Recently, in all text-oriented applications there is a tendency to use richer representations than just keywords, i.e., representations with more types of textual elements. Under this circumstance, it is necessary to have the appropriate methods for the comparison of two texts in any of these new representations.
In this paper, we consider the representation of the texts by conceptual graphs [9,10] and focus on the design of a method for comparison of two conceptual graphs. This is a continuation of the research reported in [15].
Most methods for comparison of conceptual graphs come from information retrieval research. Some of them are restricted to the problem of determining if a graph, say, the query graph, is completely contained in the other one, say, the document graph [2,4]; in this case neither description nor measure of their similarity is obtained. Some other, more general methods, do measure the similarity between two conceptual graphs, but they typically describe this similarity as the set of all their common elements allowing duplicated information [3,6,7]. Yet other methods are focused on question answering [12]; these methods allow a flexible matching of the graphs, but they do not compute any similarity measure.

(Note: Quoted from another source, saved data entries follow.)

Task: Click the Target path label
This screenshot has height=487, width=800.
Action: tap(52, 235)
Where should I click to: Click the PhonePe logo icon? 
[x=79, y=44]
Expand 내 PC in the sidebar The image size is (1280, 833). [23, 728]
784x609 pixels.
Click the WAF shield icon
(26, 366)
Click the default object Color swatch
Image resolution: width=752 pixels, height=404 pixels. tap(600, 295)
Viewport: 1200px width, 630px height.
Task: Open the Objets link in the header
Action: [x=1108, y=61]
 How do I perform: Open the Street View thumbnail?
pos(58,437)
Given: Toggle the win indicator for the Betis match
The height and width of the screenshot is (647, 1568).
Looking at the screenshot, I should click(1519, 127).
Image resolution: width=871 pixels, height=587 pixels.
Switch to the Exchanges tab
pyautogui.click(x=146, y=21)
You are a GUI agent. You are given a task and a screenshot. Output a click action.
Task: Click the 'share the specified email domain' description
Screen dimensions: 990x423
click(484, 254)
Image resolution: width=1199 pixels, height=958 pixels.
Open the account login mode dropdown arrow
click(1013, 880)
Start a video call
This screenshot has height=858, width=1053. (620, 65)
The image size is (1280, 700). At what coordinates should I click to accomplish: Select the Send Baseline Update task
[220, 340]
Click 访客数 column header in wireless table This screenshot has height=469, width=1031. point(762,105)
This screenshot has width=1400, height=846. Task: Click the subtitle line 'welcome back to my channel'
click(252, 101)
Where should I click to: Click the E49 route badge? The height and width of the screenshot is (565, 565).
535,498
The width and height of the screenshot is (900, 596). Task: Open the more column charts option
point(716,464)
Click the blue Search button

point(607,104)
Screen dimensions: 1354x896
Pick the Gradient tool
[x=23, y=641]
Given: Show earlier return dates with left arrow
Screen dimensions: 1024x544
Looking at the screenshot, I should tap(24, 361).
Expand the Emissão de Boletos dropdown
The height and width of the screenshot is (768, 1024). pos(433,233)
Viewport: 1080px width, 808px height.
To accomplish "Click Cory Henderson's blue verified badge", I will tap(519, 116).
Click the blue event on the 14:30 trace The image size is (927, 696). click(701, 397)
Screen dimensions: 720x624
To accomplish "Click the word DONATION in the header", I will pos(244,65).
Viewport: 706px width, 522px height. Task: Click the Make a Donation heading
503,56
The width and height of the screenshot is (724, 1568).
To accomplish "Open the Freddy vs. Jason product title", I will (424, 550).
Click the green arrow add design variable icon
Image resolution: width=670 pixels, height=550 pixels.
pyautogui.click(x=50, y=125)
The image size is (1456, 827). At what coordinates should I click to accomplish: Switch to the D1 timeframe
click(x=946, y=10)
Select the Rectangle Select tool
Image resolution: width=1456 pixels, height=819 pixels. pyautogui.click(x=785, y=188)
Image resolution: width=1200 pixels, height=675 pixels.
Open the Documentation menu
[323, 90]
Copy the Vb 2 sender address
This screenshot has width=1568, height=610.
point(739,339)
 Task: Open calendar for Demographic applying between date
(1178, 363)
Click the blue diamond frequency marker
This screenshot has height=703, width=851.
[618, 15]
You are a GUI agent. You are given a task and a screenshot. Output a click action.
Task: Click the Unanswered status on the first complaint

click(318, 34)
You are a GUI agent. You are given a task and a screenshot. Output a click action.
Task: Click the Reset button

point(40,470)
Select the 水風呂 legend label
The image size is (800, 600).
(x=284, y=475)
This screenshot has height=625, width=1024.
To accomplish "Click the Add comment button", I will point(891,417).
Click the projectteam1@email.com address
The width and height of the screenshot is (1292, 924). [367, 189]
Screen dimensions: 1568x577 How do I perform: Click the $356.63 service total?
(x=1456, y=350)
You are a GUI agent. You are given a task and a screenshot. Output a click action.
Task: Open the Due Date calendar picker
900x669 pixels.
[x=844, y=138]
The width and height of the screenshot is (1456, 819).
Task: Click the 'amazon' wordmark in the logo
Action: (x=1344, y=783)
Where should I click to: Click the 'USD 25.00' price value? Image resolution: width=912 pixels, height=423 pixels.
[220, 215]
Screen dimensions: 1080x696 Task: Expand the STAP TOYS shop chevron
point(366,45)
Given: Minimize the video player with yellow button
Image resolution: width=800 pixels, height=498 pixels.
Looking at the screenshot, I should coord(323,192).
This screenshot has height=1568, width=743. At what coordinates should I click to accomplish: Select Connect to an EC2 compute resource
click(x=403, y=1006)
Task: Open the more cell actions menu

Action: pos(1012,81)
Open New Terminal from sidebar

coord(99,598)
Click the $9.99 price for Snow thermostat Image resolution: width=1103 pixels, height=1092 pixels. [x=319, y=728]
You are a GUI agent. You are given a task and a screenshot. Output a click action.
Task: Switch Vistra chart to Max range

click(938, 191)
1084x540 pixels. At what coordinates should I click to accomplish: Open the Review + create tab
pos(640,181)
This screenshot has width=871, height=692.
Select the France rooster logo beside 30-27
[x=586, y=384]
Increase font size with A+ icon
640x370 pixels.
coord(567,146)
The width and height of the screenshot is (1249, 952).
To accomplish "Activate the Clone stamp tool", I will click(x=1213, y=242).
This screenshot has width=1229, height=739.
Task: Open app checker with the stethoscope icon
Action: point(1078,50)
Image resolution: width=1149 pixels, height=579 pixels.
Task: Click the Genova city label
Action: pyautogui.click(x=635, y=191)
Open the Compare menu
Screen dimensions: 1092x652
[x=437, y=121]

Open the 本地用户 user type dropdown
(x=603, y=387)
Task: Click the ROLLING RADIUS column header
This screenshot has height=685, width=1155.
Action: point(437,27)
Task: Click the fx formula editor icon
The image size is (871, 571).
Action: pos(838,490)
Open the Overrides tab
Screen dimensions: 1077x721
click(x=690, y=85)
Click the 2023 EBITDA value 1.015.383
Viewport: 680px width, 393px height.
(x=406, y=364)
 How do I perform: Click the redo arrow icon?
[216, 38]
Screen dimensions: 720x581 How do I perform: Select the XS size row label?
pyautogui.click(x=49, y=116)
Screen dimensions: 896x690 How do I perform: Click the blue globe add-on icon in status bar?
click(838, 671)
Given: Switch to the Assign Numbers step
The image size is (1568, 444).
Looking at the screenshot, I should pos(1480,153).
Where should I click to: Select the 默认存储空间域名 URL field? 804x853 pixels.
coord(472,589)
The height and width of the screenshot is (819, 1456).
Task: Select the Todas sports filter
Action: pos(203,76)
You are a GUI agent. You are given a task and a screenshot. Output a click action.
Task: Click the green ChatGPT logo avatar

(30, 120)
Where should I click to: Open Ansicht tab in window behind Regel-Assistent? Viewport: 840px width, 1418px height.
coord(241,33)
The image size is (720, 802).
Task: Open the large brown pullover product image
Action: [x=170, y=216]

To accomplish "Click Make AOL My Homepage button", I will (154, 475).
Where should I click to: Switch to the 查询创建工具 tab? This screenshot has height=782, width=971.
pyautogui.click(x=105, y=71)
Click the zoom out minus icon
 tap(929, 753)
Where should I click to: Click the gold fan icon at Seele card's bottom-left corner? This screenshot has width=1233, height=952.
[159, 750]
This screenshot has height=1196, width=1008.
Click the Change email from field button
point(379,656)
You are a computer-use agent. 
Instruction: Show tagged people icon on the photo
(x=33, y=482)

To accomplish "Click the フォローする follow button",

The method we propose is general but flexible. First, it allows measuring the similarity between two conceptual graphs as well as constructing a precise description of this similarity. In other words, this method describes the similarity between two conceptual graphs both quantitatively and qualitatively. Second, it uses domain knowledge – a thesaurus and a set of is-a hierarchies – all along the comparison process, which allows considering non-exact similarities. Third, it allows visualizing the similarities between two conceptual graphs from different points of view and selecting the most interesting one according to the user’s interests.
The paper is organized as follows. The main notions concerning conceptual graphs are introduced in section 2. Our method for comparison of two conceptual graphs is described in section 3, matching of conceptual graphs being discussed in subsection 3.1 and the similarity measure in subsection 3.2. An illustrative example is shown in section 4, and finally, some conclusions are discussed in the section 5.
2. Conceptual Graphs
This section introduces well-known notions and facts about conceptual graphs.
A conceptual graph is a finite oriented connected bipartite graph [9,10]. The two different kinds of nodes of this bipartite graph are concepts and relations.
Concepts represent entities, actions, and attributes. Concept nodes have two attributes: type and referent. Type indicates the class of the element represented by the concept. Referent indicates the specific instance of the class referred to by the node. Referents may be generic or individual.
Relations show the inter-relationships among the concept nodes. Relation nodes also have two attributes: valence and type. Valence indicates the number of the neighbor concepts of the relation, while the type expresses the semantic role of each one.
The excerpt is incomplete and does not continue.